You’re interviewing someone who is co-founder of Friends of the Earth Cymru, in 1984, and the charity ‘Sustainable Wales’, ongoing.
This is your third novel set in the same fictional community, each with interlinking characters but separate, stand-alone stories. How have the community and its inhabitants changed over the course of the series? Will we see any more writing set in the same place?
The fairground is a constant theme. It’s a powerful metaphor, a constant source of drama. I can see it from my attic. I like the idea of a particular family or community being examined. After all, staying/belonging are familiar themes in fiction.
Nia is a book dominated by sunshine, even drought. Limestone Man experienced a suffocating sea-fret. The town’s economic circumstances always play a part, as does its history, and they are very much based on Porthcawl where I live. The street names, for instance, are the names of ships wrecked off the Porthcawl coast.

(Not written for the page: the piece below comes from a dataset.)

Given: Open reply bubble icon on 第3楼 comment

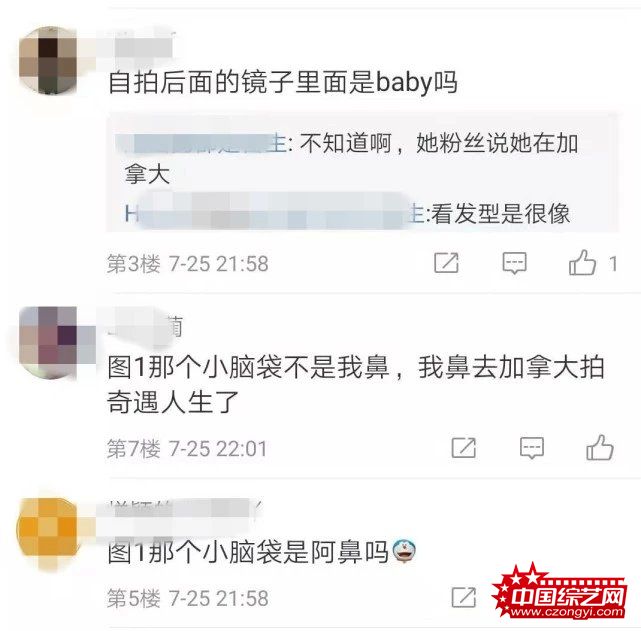Looking at the screenshot, I should [514, 263].
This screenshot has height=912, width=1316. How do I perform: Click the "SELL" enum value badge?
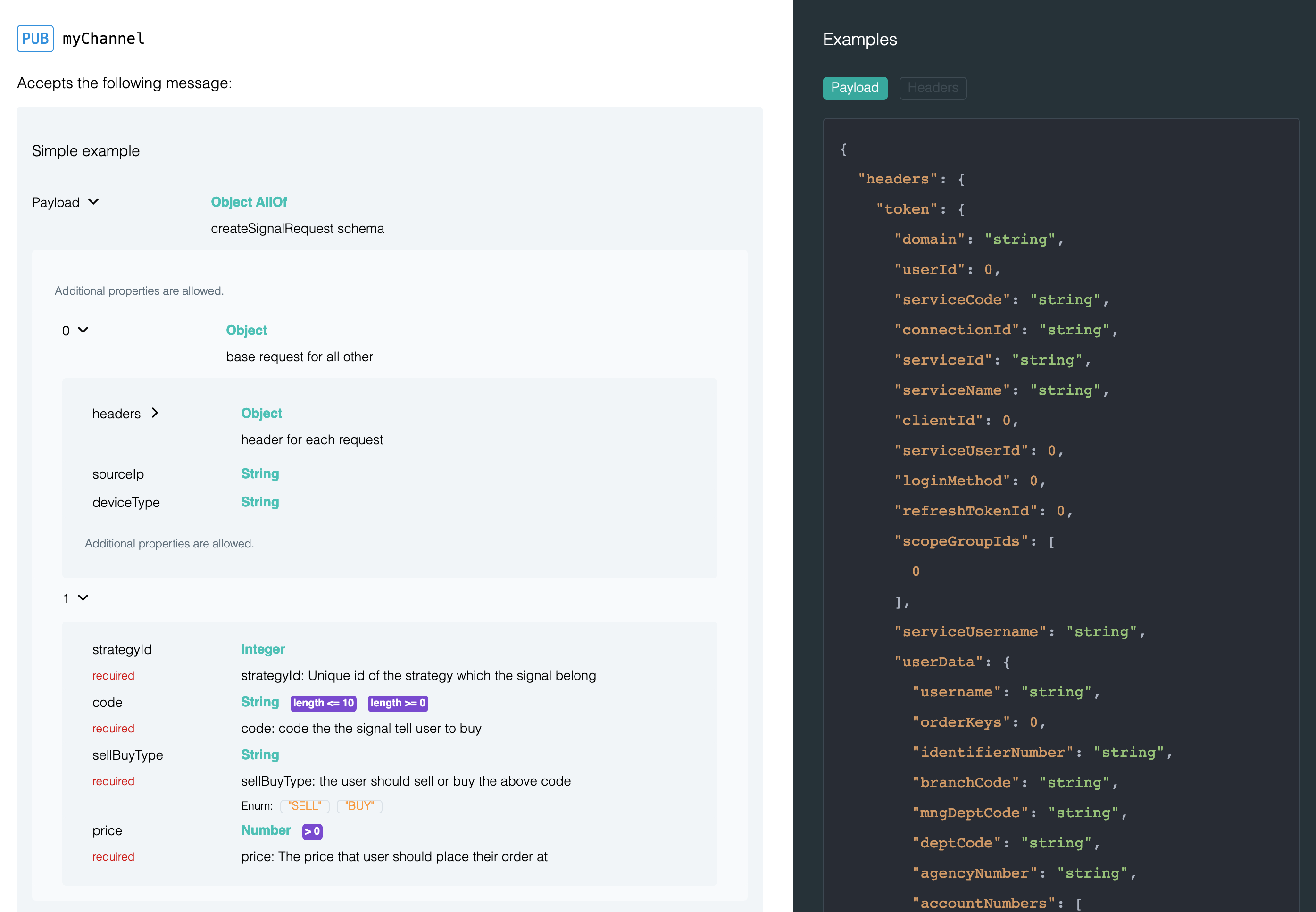point(305,806)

You take Porthcawl and the Merthyr Mawr dunes as the inspiration for your fictional town. Why did you choose to reimagine that place?
I write about where I live. I decided long ago that I should celebrate Porthcawl and the areas between the mouths of the rivers Ogwr and Cynffig. My writing is one way of achieving this. In Nia, I also celebrate my time in Saskatchewan, and my brief periods in Kerala and Amsterdam. Writing about different places can create an interesting friction – a little like icebergs grinding against each other in the South Saskatchewan river.
Some may say that the structure of Nia is reminiscent of that of prose poetry. How does your long career as a poet influence your prose style?
Originally, Nia possessed chapter names. I dispensed with these at a late stage, as I felt they directed the reader too forcibly. One of my friends is disappointed by the first two novels in that there seems no real ‘resolution’. Of course, I tell him, even death does not resolve matters…
How has your fiction style developed over the course of writing this series? Did the process of writing Nia differ from that of your previous novels?
I’m older. But still wishing to learn. The character of Nia is developed because some years ago the former fiction editor at Seren, Penny Thomas, told me I should strengthen my female characters.
Nia is obsessed with words. What is your relationship with them?
Well, obsessional might be the correct description.
Another blurred boundary between time and place, comes about through the travel stories vividly recounted by Nia’s friends throughout the book. In what way is the theme of travel important to the book, and to Nia’s story in particular?
I wanted to write about Saskatchewan. There are poems actually written there incorporated into the text of Nia. Also memories of visiting Auschwitz, Amsterdam, Kerala and New York. But the editing process removed many references…
Nia’s perception of her life seems unstable throughout: she constantly questions her own sanity and her role as a mother. These kinds of traits can be seen in the lead characters of your other two novels as well. What draws you to this type of character as a narrator?
All my narrators are ‘unreliable’, and plagued by self-doubt, dreams and delusion. That’s why memory blends into delirium. The fairground is an excellent means of depicting this. I look at the eyes of my grandchildren as they encounter the funfair, or ‘the shows’ as we used to call it, and wonder what they see…
At the heart of Nia’s story, is her dream expedition with her friends into the unexplored caves beneath the dunes. Why did you choose to centre the action of your book on a caving expedition, and what is the significance of the trip to Nia?
It’s a fictional expedition, but Nia doesn’t dream it. Yet she experiences many other dreams in this novel about the dunes, their history, flora and fauna. ‘The Shwyl’ caves are based on ‘the Schwyll’ cave system, which provided fresh water for the Bridgend area (including the Seren office) until recently, using ‘the Great Spring of Glamorgan’, which emerges in Ewenni.
Thus, it’s a real place, little known yet fascinating. Perhaps Nia feels intimidated by the travel stories of Isaac Pretty and Skye, and it’s her way of competing with two seemingly powerful personalities, who have returned to her community.